Ganhando na Loteria, por Momento Espírita
Um exemplo de idealismo, fé e firmeza doutrinária
Natural de São Paulo, capital, onde reside, nosso entrevistado, Paulo Eduardo
Cherino Malerbi, com formação em Engenharia Elétrica e em Análise de Sistemas e
pós-graduação em Controles e Servomecanismos, atua profissionalmente como
engenheiro e, nas lides espíritas, participa das atividades da Federação
Espírita do Estado de São Paulo e do Seara Bendita, de sua cidade, nas quais
atua, há mais de 30 anos, nas áreas de ensino e assistência espiritual. A
seguir, a entrevista que ele gentilmente concedeu a Orson Carrara:
Sua aproximação com o Espiritismo abriu-lhe intenso entusiasmo de ideal. Qual
aspecto da Doutrina Espírita acionou-lhe essa motivação?
Nasci em berço católico, mas partir dos 12 anos de idade a mediunidade surgiu,
inicialmente na forma da vidência. Jamais senti medo e fui buscar explicações
junto aos vários padres que conhecia naquela época, porém cada um deles ignorou
solenemente minhas indagações e me decepcionei, pois cada todos eles se
apresentavam como “guia da juventude“. Passei então a pesquisar outras religiões
e, após um périplo que incluiu templos evangélicos, sinagogas, mesquitas e até a
igreja ortodoxa russa, ante a angústia que senti face ao falecimento de meu avô,
meu pai (que era católico, mas antes de mais nada era pai) foi sensível ao
momento aflitivo que eu vivia e colocou em minhas mãos um livro chamado
“Educação para a morte“ (escrito pelo querido Herculano Pires, cuja família
morava na vizinhança). Assim que li aquelas ideias tão claras, resolvi ir até a
Federação Espírita. Assim que pisei no hall de entrada, fui recebido por uma
senhorinha muito simpática, acolhedora e que não parava um minuto sequer. Em
menos de um minuto de conversa ela disse tudo que eu queria saber sem que
houvesse sequer perguntado, e foi naquele momento que percebi ter “encontrado a
minha praia“. Assim, respondendo sua pergunta após esta longa (mas necessária)

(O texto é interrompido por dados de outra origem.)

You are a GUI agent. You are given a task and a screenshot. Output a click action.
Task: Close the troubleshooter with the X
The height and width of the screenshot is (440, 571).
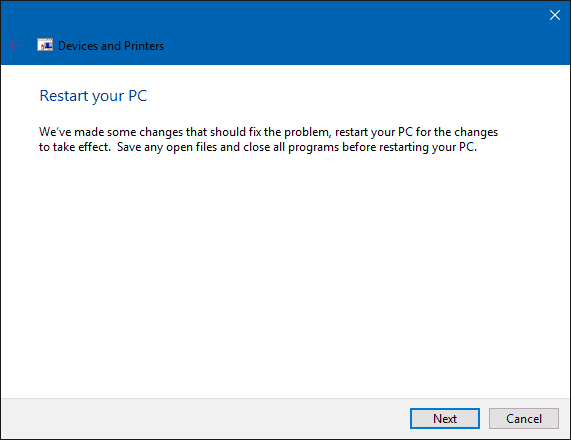(555, 15)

introdução, minha motivação para incluir a doutrina espírita em minha jornada
nasceu desse mix de acolhimento, consolo e entusiasmo que senti naquele dia e,
além do mais, ao perguntar o nome dela fiquei sabendo que era Martha Thomas, uma
espírita exemplar cuja trajetória e legado eu iria conhecer nos anos seguintes.
Considera também que, por força de suas viagens profissionais, o contato com o
movimento espírita em várias cidades tenha sido igualmente um fator marcante?

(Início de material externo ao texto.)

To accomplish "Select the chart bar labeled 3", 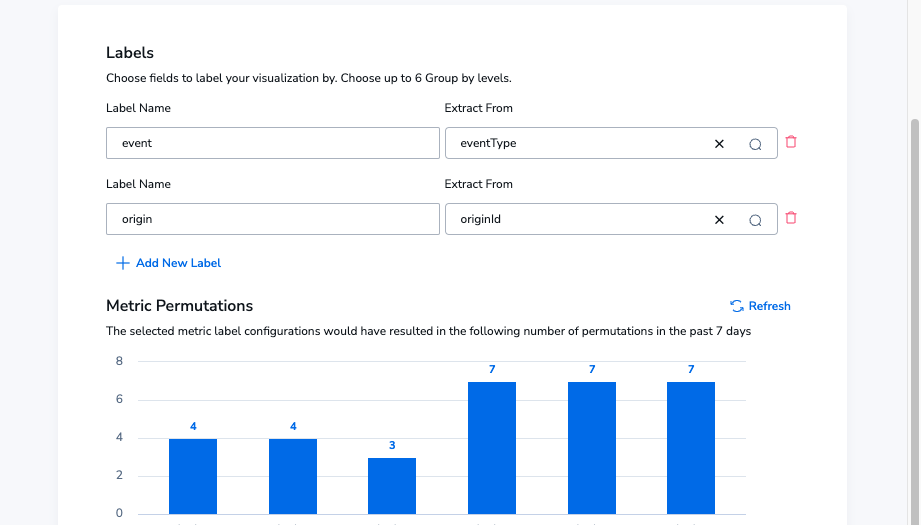I will pos(392,486).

Sem dúvida que sim, meu amigo! Ao longo dos últimos 40 anos a presença do
Espiritismo no exterior cresceu muito, tanto em qualidade quanto em quantidade,
e vejo como elemento determinante nesse progresso a tarefa missionária de nosso
querido Divaldo. A partir do início dos anos 1980, a doutrina espírita tinha uma
capilaridade crescente nas cidades brasileiras, mas era ainda bastante acanhada
no restante do mundo. Curiosamente, foi através do esperanto, o idioma
internacional que aprendi ainda na juventude e que foi criado por Zamenhof
(professor polonês contemporâneo de Kardec), que encontrei famílias espíritas
naquela época, ao tempo em que desenvolvia projetos na Polônia, Hungria,
Dinamarca e Finlândia. Cerca de 15 anos depois, a partir de 1995, eu diria, tive
a alegria de encontrar dezenas de casas espíritas localizadas em cidades grandes
e pequenas tanto na América do Norte como na Europa. A inflação alta e os
solavancos sofridos pela economia brasileira no final daquela década fez com que
milhares de famílias brasileiras emigrassem, muitas delas espíritas, levando com
elas o Consolador prometido para outras terras; e o incansável Divaldo, sob
estímulo da espiritualidade, a partir daquela época, tornou-se um verdadeiro
globetrotter da doutrina espírita, não raro passando mais de 200 dias por ano em
périplos internacionais para divulgar o Espiritismo, normalmente a partir dos
grupos de famílias brasileiras residentes em cada localidade, o que pude
testemunhar inúmeras vezes.
Como foi sua experiência nos contatos com grupos espíritas em outros países?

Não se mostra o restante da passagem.